- **Work instruction**
Would you write out the data below exactly, with every line intact?

- **Records supplied**
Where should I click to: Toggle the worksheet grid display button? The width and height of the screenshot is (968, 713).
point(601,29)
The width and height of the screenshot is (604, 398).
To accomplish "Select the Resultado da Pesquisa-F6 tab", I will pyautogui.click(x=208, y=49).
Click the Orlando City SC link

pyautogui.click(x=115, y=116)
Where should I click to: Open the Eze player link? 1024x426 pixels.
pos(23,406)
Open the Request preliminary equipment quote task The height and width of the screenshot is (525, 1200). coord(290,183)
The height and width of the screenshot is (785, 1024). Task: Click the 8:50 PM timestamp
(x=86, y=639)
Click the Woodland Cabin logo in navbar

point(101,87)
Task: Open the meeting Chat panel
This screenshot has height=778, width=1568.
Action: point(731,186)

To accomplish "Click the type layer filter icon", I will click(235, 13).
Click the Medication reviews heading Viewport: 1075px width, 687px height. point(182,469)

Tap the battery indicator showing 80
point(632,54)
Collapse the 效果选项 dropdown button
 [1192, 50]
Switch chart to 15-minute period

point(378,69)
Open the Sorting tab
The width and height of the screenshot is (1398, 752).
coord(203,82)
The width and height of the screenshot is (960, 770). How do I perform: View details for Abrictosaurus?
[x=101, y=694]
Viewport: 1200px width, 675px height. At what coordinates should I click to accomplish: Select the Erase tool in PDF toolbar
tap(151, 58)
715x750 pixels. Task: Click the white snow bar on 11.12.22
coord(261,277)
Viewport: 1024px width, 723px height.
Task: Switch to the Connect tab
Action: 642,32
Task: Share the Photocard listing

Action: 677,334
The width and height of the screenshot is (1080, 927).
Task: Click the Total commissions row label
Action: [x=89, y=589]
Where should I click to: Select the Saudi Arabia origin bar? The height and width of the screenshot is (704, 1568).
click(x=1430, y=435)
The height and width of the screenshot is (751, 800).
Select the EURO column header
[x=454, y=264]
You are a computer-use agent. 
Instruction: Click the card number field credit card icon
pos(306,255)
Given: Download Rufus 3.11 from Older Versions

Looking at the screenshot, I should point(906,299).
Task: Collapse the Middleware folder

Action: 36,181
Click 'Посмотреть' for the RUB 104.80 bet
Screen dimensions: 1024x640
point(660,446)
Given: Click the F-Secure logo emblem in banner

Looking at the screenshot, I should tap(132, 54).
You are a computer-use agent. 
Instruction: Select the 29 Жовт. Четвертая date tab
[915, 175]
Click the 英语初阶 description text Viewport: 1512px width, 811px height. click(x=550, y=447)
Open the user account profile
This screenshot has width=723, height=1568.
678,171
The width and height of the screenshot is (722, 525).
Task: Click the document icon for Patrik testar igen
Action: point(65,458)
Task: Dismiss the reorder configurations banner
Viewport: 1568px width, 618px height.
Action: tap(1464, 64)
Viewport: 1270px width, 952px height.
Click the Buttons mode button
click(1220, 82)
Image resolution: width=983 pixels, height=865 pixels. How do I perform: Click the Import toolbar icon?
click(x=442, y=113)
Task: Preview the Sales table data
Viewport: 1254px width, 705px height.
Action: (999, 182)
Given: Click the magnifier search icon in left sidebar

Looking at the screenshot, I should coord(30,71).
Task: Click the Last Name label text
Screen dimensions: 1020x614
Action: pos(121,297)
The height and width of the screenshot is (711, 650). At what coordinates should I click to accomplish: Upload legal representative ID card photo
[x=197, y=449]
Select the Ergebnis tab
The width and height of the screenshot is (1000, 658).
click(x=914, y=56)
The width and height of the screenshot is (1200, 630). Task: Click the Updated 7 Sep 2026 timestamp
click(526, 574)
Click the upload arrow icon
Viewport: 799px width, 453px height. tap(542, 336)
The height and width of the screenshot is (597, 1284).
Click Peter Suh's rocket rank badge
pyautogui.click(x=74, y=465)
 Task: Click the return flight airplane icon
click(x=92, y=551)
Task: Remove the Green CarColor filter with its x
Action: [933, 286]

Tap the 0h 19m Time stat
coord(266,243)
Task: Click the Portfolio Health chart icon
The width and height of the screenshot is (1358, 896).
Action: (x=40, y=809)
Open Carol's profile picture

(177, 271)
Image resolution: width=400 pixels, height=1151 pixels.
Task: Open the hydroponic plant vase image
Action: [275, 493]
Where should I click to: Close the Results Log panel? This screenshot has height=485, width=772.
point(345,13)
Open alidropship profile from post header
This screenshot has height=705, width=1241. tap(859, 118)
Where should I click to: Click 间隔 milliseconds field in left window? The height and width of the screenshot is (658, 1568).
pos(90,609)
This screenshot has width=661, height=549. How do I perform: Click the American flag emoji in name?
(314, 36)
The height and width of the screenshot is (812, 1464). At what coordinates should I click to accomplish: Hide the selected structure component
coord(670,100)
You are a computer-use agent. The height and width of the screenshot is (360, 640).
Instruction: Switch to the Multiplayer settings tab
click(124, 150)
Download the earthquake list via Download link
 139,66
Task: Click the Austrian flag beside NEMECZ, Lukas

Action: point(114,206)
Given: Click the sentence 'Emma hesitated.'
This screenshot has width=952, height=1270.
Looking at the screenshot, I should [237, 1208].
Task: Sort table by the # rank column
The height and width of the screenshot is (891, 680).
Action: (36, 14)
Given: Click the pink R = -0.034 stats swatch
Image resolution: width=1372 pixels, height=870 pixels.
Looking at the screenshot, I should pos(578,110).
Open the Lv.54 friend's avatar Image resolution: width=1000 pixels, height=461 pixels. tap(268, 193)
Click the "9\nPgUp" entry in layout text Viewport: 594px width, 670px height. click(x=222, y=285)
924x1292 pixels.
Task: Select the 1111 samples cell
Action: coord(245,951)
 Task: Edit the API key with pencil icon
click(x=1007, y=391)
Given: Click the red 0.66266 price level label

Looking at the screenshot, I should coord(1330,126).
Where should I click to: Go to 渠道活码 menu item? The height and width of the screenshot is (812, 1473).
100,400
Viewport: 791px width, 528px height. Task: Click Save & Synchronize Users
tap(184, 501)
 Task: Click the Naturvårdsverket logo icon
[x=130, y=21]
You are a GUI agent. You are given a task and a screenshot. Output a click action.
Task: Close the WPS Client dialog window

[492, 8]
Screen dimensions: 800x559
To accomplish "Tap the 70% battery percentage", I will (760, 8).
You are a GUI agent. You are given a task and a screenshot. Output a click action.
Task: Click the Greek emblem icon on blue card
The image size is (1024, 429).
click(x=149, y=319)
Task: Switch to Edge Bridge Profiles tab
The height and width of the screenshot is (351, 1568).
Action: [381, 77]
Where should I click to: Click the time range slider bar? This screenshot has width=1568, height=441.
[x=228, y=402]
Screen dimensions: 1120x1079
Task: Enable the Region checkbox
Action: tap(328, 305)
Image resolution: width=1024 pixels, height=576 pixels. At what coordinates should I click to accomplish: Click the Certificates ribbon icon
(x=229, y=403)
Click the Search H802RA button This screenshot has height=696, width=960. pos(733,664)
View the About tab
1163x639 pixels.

- **Output for this task**
Where should I click to: Toggle the worksheet grid display button? The width and height of the screenshot is (968, 713).
point(601,29)
The width and height of the screenshot is (604, 398).
To accomplish "Select the Resultado da Pesquisa-F6 tab", I will pyautogui.click(x=208, y=49).
Click the Orlando City SC link

pyautogui.click(x=115, y=116)
Where should I click to: Open the Eze player link? 1024x426 pixels.
pos(23,406)
Open the Request preliminary equipment quote task The height and width of the screenshot is (525, 1200). coord(290,183)
The height and width of the screenshot is (785, 1024). Task: Click the 8:50 PM timestamp
(x=86, y=639)
Click the Woodland Cabin logo in navbar

point(101,87)
Task: Open the meeting Chat panel
This screenshot has height=778, width=1568.
Action: point(731,186)

To accomplish "Click the type layer filter icon", I will click(235, 13).
Click the Medication reviews heading Viewport: 1075px width, 687px height. point(182,469)

Tap the battery indicator showing 80
point(632,54)
Collapse the 效果选项 dropdown button
 [1192, 50]
Switch chart to 15-minute period

point(378,69)
Open the Sorting tab
The width and height of the screenshot is (1398, 752).
coord(203,82)
The width and height of the screenshot is (960, 770). How do I perform: View details for Abrictosaurus?
[x=101, y=694]
Viewport: 1200px width, 675px height. At what coordinates should I click to accomplish: Select the Erase tool in PDF toolbar
tap(151, 58)
715x750 pixels. Task: Click the white snow bar on 11.12.22
coord(261,277)
Viewport: 1024px width, 723px height.
Task: Switch to the Connect tab
Action: 642,32
Task: Share the Photocard listing

Action: 677,334
The width and height of the screenshot is (1080, 927).
Task: Click the Total commissions row label
Action: [x=89, y=589]
Where should I click to: Select the Saudi Arabia origin bar? The height and width of the screenshot is (704, 1568).
click(x=1430, y=435)
The height and width of the screenshot is (751, 800).
Select the EURO column header
[x=454, y=264]
You are a computer-use agent. 
Instruction: Click the card number field credit card icon
pos(306,255)
Given: Download Rufus 3.11 from Older Versions

Looking at the screenshot, I should point(906,299).
Task: Collapse the Middleware folder

Action: 36,181
Click 'Посмотреть' for the RUB 104.80 bet
Screen dimensions: 1024x640
point(660,446)
Given: Click the F-Secure logo emblem in banner

Looking at the screenshot, I should tap(132, 54).
You are a computer-use agent. 
Instruction: Select the 29 Жовт. Четвертая date tab
[915, 175]
Click the 英语初阶 description text Viewport: 1512px width, 811px height. click(x=550, y=447)
Open the user account profile
This screenshot has width=723, height=1568.
678,171
The width and height of the screenshot is (722, 525).
Task: Click the document icon for Patrik testar igen
Action: point(65,458)
Task: Dismiss the reorder configurations banner
Viewport: 1568px width, 618px height.
Action: tap(1464, 64)
Viewport: 1270px width, 952px height.
Click the Buttons mode button
click(1220, 82)
Image resolution: width=983 pixels, height=865 pixels. How do I perform: Click the Import toolbar icon?
click(x=442, y=113)
Task: Preview the Sales table data
Viewport: 1254px width, 705px height.
Action: (999, 182)
Given: Click the magnifier search icon in left sidebar

Looking at the screenshot, I should coord(30,71).
Task: Click the Last Name label text
Screen dimensions: 1020x614
Action: pos(121,297)
The height and width of the screenshot is (711, 650). At what coordinates should I click to accomplish: Upload legal representative ID card photo
[x=197, y=449]
Select the Ergebnis tab
The width and height of the screenshot is (1000, 658).
click(x=914, y=56)
The width and height of the screenshot is (1200, 630). Task: Click the Updated 7 Sep 2026 timestamp
click(526, 574)
Click the upload arrow icon
Viewport: 799px width, 453px height. tap(542, 336)
The height and width of the screenshot is (597, 1284).
Click Peter Suh's rocket rank badge
pyautogui.click(x=74, y=465)
 Task: Click the return flight airplane icon
click(x=92, y=551)
Task: Remove the Green CarColor filter with its x
Action: [933, 286]

Tap the 0h 19m Time stat
coord(266,243)
Task: Click the Portfolio Health chart icon
The width and height of the screenshot is (1358, 896).
Action: (x=40, y=809)
Open Carol's profile picture

(177, 271)
Image resolution: width=400 pixels, height=1151 pixels.
Task: Open the hydroponic plant vase image
Action: [275, 493]
Where should I click to: Close the Results Log panel? This screenshot has height=485, width=772.
point(345,13)
Open alidropship profile from post header
This screenshot has height=705, width=1241. tap(859, 118)
Where should I click to: Click 间隔 milliseconds field in left window? The height and width of the screenshot is (658, 1568).
pos(90,609)
This screenshot has width=661, height=549. How do I perform: Click the American flag emoji in name?
(314, 36)
The height and width of the screenshot is (812, 1464). At what coordinates should I click to accomplish: Hide the selected structure component
coord(670,100)
You are a computer-use agent. The height and width of the screenshot is (360, 640).
Instruction: Switch to the Multiplayer settings tab
click(124, 150)
Download the earthquake list via Download link
 139,66
Task: Click the Austrian flag beside NEMECZ, Lukas

Action: point(114,206)
Given: Click the sentence 'Emma hesitated.'
This screenshot has width=952, height=1270.
Looking at the screenshot, I should [237, 1208].
Task: Sort table by the # rank column
The height and width of the screenshot is (891, 680).
Action: (36, 14)
Given: Click the pink R = -0.034 stats swatch
Image resolution: width=1372 pixels, height=870 pixels.
Looking at the screenshot, I should pos(578,110).
Open the Lv.54 friend's avatar Image resolution: width=1000 pixels, height=461 pixels. tap(268, 193)
Click the "9\nPgUp" entry in layout text Viewport: 594px width, 670px height. click(x=222, y=285)
924x1292 pixels.
Task: Select the 1111 samples cell
Action: coord(245,951)
 Task: Edit the API key with pencil icon
click(x=1007, y=391)
Given: Click the red 0.66266 price level label

Looking at the screenshot, I should coord(1330,126).
Where should I click to: Go to 渠道活码 menu item? The height and width of the screenshot is (812, 1473).
100,400
Viewport: 791px width, 528px height. Task: Click Save & Synchronize Users
tap(184, 501)
 Task: Click the Naturvårdsverket logo icon
[x=130, y=21]
You are a GUI agent. You are given a task and a screenshot. Output a click action.
Task: Close the WPS Client dialog window

[492, 8]
Screen dimensions: 800x559
To accomplish "Tap the 70% battery percentage", I will (760, 8).
You are a GUI agent. You are given a task and a screenshot. Output a click action.
Task: Click the Greek emblem icon on blue card
The image size is (1024, 429).
click(x=149, y=319)
Task: Switch to Edge Bridge Profiles tab
The height and width of the screenshot is (351, 1568).
Action: [381, 77]
Where should I click to: Click the time range slider bar? This screenshot has width=1568, height=441.
[x=228, y=402]
Screen dimensions: 1120x1079
Task: Enable the Region checkbox
Action: tap(328, 305)
Image resolution: width=1024 pixels, height=576 pixels. At what coordinates should I click to accomplish: Click the Certificates ribbon icon
(x=229, y=403)
Click the Search H802RA button This screenshot has height=696, width=960. pos(733,664)
View the About tab
1163x639 pixels.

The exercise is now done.